I, but in state of necessity: Place should give
place, Mr. Busy, (I have a conceit left yet.)

Pur.
Good Brother, Zeal-of-the-land, think to make it
as lawful as you can.

Joh.
Yes Sir, and as soon as you can: for it must be
Sir; you see the danger my little Wife is in, Sir.

Pur.
Truly, I do love my Child dearly, and I would
not have her miscarry, or hazard her first fruits, if it
might be otherwise.

Bus.
Surely, it may be otherwise, but it is subject to
construction, subject, and hath a face of offence with
the weak, a great face, a foul face, but that face may
have a veil put over it, and be shaddowed as it were, it
may be eaten, and in the Fair, I take it, in a Booth, the
Tents of the wicked: the place is not much, not very
much, we may be Religious in midst of the prophane, so
it be eaten with a reformed Mouth, with sobriety, and
humbleness; not gorg'd in with gluttony, or greediness;
there's the fear: for, should she go there, as taking pride
in the place, or delight in the unclean dressing, to feed
the vanity of the Eye, or the lust of the Palate, it
were not well, it were not fit, it were abominable, and
not good.

Joh.
Nay, I knew that afore, and told her on't; but
courage, Win, we'll be humble enough, we'll seek out
the homeliest Booth i' the Fair; that's certain, rather
then fail, we'll eat it o' the Ground.

Pur.
I, and I'll go with you my self, Win-the-fight, and
my Brother Zeal of-the-land shall go with us too, for our
better consolation.

Win.
Uh, uh.

Joh.
I, and Salomon too Win, (the more the merrier)
Win, we'll leave Rabby Busy in a Booth.

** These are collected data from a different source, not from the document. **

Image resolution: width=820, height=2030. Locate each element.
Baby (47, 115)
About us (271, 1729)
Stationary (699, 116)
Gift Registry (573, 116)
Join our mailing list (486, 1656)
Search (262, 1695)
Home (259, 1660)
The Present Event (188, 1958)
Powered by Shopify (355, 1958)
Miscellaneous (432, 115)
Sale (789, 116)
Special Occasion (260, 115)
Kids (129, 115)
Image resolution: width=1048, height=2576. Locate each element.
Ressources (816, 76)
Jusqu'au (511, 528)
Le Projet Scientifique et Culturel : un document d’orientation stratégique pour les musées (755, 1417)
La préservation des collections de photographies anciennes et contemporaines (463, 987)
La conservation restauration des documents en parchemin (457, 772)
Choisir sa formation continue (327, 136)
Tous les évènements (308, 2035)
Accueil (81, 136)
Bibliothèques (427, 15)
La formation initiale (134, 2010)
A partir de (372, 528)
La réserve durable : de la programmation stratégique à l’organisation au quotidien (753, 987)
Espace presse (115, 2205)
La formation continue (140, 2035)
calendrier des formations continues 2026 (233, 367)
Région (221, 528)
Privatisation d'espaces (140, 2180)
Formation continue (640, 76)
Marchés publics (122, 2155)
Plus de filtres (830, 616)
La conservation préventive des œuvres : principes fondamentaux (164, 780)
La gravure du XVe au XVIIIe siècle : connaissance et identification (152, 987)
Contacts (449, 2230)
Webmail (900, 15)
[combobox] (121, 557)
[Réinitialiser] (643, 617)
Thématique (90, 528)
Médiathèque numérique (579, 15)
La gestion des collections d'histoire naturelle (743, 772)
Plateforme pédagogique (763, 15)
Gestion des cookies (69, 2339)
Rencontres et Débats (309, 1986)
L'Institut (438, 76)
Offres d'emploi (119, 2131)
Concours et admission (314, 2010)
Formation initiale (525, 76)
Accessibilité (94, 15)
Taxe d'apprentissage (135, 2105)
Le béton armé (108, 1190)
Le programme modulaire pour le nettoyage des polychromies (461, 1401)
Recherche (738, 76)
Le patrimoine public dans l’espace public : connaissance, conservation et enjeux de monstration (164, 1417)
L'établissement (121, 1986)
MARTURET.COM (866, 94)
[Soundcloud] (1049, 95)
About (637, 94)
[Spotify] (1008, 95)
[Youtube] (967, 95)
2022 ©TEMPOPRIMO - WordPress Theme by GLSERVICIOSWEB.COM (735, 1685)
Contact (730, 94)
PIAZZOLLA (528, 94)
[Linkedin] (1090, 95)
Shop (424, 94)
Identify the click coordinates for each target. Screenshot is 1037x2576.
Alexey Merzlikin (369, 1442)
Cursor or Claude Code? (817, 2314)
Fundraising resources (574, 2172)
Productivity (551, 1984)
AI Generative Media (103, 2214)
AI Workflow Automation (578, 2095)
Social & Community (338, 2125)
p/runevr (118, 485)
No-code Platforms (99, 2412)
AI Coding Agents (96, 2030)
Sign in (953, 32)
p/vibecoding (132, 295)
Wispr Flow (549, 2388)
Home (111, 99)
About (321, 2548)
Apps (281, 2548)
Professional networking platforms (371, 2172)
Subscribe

Salomon, my
Cloke.

Sal.
Here, Sir.

Bus.
In the way of comfort to the weak, I will go
and eat. I will eat exceedingly, and prophesie; there
may be a good use made of it too, now I think on't:
by the publick eating of Swines Flesh, to profess our
hate and loathing of Judaism, whereof the Brethren
stand taxed. I will therefore eat, yea I will eat exceed-
ingly.

Joh.
Good i' faith, I will eat heartily too, because I
will be no Jew, I could never away with that stiffnecked
generation: and truly, I hope my little one will be like
me, that cries for Pig so i' the Mothers Belly.

Bus.
Very likely, exceeding likely, very exceeding
likely.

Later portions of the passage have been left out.